[Provided passage — start]

The 2016 US election is over, and now begins the elaborate work of attempting to understand why Americans voted the way they did last year. Amid soul-searching about media bias, liberal smugness, and misleading data, many commentators have begun to set themselves to the task of making sense of the surprising proportion of American Christians – both Protestant and Catholic – who ultimately cast their ballots for a candidate such as Donald Trump.
Notwithstanding the many surprises of this election, one characteristic of Trump-supporting Christians is likely to remain a certainty: such Christians were deeply averse to the possibility of a Democrat being in a position to appoint one or more justices to the US Supreme Court.
How has the Supreme Court come to assume such a pivotal position in the eyes of American Christians this election? Some answers to this question are more straightforward than others. Perhaps the most immediate of answers is the vacancy created last year by the death of conservative paragon Antonin Scalia. While this election was marked by repeated invocations of the threat of “radical” liberal appointments to the Court, this threat has taken on particular urgency in its reference not merely to potential future appointments, but to the actual vacancy left by the Court’s most vociferous conservative.
Setting aside the pressing case of Scalia, however, it is useful to consider a somewhat less straightforward answer to the question of why so many Christians have shown themselves willing to afford pride of place in this election to the Supreme Court. This answer revolves around a conviction, widely held among such Americans, that the Court has become hostile to Christianity and, perhaps, to religion in general.
Where does this perception come from? Is there any truth to this assessment of the Court? I have explored these questions and sought to provide an understanding of how it is that so many American Christians have developed the impression that the judicial system is stacked against them. And, though it will likely strike many legal professionals as uncomfortable, my conclusion is that such Christians have good reason to have come to this conclusion, at least when it comes to the high-profile issue of same-sex marriage.

[Provided passage — finish]
[Available data — start]

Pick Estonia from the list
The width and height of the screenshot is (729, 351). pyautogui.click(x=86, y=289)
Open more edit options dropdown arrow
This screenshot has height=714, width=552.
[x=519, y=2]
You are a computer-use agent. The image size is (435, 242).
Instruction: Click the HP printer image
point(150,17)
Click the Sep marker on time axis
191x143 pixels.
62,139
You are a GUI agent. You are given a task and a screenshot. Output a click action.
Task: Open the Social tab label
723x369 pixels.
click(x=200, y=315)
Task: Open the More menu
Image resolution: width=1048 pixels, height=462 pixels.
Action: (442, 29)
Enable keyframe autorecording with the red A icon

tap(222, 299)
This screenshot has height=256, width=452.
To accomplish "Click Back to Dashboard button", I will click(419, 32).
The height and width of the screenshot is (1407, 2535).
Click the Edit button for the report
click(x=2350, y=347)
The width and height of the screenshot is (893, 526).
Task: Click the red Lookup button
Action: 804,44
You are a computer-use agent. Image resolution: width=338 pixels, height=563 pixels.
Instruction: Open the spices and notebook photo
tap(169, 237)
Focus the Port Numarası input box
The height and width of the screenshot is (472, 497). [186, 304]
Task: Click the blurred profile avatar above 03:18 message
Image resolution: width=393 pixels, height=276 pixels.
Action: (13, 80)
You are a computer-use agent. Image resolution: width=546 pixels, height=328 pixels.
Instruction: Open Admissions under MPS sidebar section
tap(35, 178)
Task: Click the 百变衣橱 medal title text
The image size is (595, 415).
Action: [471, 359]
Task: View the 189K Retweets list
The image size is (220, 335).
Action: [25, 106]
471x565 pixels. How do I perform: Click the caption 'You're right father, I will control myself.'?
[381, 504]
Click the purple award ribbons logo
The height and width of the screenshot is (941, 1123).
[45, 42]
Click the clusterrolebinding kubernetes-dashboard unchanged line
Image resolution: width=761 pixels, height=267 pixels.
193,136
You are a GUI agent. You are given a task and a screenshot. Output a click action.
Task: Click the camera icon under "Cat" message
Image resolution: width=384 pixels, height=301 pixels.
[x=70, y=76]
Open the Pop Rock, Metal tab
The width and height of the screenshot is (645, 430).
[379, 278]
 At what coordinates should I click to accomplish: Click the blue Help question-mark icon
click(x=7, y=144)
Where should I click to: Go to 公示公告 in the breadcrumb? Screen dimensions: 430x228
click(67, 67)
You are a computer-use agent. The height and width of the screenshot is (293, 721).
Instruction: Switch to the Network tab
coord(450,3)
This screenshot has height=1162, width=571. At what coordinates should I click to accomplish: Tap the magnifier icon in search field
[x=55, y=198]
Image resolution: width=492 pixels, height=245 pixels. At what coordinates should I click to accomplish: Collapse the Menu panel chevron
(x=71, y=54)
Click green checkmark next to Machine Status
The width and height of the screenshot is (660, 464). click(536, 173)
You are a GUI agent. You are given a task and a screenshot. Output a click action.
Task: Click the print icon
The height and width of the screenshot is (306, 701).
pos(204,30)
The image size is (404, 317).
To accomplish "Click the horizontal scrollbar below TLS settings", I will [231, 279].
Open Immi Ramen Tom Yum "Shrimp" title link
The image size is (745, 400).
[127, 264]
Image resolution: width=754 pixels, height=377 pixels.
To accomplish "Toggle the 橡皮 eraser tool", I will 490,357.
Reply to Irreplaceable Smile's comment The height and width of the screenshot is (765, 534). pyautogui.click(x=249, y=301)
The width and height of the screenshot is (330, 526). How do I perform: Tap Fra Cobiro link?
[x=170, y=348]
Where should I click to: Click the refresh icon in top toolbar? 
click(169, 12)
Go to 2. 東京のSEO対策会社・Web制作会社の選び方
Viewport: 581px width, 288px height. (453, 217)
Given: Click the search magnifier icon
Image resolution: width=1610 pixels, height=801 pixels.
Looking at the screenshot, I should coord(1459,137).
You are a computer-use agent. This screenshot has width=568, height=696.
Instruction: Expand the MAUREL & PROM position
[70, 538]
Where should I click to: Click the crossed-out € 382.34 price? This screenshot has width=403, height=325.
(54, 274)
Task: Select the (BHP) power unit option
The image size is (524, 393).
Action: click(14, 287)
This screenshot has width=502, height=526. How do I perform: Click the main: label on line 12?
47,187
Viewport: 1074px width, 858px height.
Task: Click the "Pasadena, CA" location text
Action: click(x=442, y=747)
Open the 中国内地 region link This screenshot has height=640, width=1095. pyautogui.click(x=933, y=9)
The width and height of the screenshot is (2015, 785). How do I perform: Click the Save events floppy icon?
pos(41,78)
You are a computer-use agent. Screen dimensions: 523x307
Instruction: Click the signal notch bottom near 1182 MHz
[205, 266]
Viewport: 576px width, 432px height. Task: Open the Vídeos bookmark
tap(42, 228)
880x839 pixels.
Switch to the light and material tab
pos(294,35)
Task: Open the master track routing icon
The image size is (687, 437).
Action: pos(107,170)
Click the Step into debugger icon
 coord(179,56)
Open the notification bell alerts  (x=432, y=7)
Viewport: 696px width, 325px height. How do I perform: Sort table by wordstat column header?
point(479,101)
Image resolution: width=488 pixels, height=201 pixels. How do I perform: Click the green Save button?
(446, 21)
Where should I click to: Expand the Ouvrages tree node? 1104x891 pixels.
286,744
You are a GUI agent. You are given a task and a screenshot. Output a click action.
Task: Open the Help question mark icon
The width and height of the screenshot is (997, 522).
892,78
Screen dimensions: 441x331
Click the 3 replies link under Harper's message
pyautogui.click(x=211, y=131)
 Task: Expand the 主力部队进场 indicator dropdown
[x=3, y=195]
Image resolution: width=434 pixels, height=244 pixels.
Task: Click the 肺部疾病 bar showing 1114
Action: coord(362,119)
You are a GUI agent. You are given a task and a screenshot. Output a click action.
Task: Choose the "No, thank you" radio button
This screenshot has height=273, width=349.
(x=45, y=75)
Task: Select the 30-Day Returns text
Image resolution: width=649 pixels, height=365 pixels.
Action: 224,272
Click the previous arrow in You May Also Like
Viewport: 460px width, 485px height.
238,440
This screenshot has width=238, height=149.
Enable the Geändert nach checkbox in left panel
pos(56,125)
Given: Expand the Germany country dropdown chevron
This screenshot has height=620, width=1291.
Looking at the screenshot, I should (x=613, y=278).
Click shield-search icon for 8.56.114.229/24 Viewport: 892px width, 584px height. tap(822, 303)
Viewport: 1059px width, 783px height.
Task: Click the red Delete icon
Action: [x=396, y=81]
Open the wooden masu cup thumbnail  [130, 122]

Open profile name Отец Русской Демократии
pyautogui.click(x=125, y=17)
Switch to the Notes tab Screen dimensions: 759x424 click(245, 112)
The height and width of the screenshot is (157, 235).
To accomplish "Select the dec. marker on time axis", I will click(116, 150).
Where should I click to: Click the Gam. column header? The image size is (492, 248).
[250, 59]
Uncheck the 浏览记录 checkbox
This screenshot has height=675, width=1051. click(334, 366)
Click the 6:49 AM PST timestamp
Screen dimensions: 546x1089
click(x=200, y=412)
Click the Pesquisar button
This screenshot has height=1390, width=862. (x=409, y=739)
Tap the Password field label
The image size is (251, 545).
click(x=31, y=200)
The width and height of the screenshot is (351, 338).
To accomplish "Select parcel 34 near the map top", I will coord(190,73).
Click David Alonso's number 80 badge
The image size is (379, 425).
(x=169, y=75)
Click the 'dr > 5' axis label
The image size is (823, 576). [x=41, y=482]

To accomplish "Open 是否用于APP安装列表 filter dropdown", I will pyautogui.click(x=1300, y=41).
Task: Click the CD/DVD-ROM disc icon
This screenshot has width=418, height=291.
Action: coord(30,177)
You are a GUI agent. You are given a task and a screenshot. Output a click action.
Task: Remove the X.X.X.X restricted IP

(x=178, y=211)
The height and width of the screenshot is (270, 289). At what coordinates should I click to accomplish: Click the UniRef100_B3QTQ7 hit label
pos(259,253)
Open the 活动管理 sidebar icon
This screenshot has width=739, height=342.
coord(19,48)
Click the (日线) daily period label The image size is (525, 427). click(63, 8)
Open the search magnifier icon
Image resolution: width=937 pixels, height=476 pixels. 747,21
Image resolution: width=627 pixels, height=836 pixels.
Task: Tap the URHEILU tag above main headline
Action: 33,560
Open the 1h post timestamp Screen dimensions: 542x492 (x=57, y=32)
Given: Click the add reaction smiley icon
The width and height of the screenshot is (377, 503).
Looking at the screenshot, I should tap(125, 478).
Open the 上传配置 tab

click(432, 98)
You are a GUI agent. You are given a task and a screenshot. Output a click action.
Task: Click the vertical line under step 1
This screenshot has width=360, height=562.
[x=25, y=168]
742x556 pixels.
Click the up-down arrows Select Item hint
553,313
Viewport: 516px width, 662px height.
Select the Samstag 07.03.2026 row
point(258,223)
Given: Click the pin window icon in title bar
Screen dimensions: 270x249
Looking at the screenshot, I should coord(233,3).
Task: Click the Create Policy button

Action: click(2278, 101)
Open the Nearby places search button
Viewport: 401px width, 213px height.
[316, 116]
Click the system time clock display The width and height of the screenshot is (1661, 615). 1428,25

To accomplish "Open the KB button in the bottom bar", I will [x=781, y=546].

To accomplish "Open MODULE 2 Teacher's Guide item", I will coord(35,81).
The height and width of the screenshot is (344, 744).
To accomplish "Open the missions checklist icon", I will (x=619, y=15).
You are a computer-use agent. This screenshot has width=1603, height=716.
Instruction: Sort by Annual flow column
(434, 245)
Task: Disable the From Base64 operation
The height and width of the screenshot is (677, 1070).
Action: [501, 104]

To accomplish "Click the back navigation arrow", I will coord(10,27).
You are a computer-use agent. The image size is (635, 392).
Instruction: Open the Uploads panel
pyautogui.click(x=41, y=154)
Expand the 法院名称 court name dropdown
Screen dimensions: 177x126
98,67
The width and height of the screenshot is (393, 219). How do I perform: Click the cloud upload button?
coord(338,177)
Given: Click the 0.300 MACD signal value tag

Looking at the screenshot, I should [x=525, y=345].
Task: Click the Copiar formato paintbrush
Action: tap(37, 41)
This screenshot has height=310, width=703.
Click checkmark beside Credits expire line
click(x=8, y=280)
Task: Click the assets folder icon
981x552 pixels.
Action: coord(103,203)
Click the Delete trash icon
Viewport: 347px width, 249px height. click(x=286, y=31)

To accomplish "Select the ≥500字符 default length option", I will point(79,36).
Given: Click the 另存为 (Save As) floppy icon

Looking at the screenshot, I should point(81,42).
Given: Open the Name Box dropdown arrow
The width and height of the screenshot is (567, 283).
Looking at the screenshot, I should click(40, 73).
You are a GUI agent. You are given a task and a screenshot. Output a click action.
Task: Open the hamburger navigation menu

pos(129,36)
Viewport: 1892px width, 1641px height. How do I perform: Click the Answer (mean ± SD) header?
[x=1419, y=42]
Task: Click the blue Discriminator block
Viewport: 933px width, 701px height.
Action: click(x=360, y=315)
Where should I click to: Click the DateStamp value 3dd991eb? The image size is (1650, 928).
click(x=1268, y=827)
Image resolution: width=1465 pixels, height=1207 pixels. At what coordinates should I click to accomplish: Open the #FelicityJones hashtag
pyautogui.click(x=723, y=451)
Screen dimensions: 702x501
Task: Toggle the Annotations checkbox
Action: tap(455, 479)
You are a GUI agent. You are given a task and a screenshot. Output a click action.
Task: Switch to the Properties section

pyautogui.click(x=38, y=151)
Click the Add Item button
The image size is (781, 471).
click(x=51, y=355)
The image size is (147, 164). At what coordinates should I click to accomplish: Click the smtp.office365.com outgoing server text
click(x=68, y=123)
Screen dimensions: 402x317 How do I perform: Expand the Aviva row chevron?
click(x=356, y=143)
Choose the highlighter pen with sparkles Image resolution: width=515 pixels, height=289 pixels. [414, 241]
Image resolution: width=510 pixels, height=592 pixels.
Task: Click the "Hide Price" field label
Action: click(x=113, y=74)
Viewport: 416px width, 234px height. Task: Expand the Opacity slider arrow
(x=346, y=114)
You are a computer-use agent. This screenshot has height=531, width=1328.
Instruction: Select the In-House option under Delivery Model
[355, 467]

[Available data — finish]

Required actions —
1. Using the essay on Christian voters and the Supreme Court, decide whether each statement agrees with it. Answer yes or no for each, and quote the deciding words. (a) The vacancy on the Court came from Antonin Scalia's retirement. (b) The author concludes that such Christians have good reason for their impression, at least on same-sex marriage. (c) The Christians who voted for Trump are described as Protestant only.
2. List every subject of soul-searching named in the essay on Christian voters and the Supreme Court.
3. Continue the essay on Christian voters and the Supreme Court from its final sentence.

Written responses —
1.
(a) No: "the vacancy created last year by the death of conservative paragon Antonin Scalia"
(b) Yes: "such Christians have good reason to have come to this conclusion, at least when it comes to the high-profile issue of same-sex marriage"
(c) No: "both Protestant and Catholic"

2. media bias, liberal smugness, misleading data

3.
In my previous work, I outlined a trajectory of landmark Supreme Court cases that has served to constrain the ability of so-called traditional marriage advocates to raise religious or even broadly moral objections to same-sex marriage within the courtroom. This trajectory has given rise to a series of discursive acrobatics within the traditional marriage movement, as advocates have endeavored to “secularize” their courtroom arguments by focusing on children’s welfare or social stability rather than upon the religious beliefs and doctrines that so clearly inform their positions on this issue. With full awareness of the many important reasons that exist for refusing to allow religious arguments to serve as foundations for public policy, legal scholars and professionals should nevertheless take seriously the likelihood that this increased constraint will be perceived by many Americans as an unfair burden upon their exercise of religion. To fail to take this phenomenon seriously, I argued, is to risk exacerbating a perception held by many Americans that the courts are fundamentally hostile to religious conservatives. It also quite possibly risks contributing to a turn among such conservatives to the other two branches of government for remedy against an “activist” Court.
The landmark ‘Obergefell v Hodges’ decision ultimately exemplified many of the concerns raised in my previous work. In this case, I argue, the Court demanded and then rejected precisely the brand of secularized argumentation that I described in 2014. In so doing, it not only handed a definitive defeat to a legal strategy that has been a mainstay of contemporary traditional marriage advocacy, but it also reproduced and even inflamed a set of deep-seated tensions lurking at the heart of our liberal democratic legal system.
Amid the post-election soul-searching now underway, it is important to consider the manner in which the significant Christian backing of this most unchristian candidate is at least partly a symptom of a broader history of church-state jurisprudence that has left many Americans simultaneously contemptuous of the Supreme Court and eager to see their elected representatives take the Court in hand in the name of religious freedom.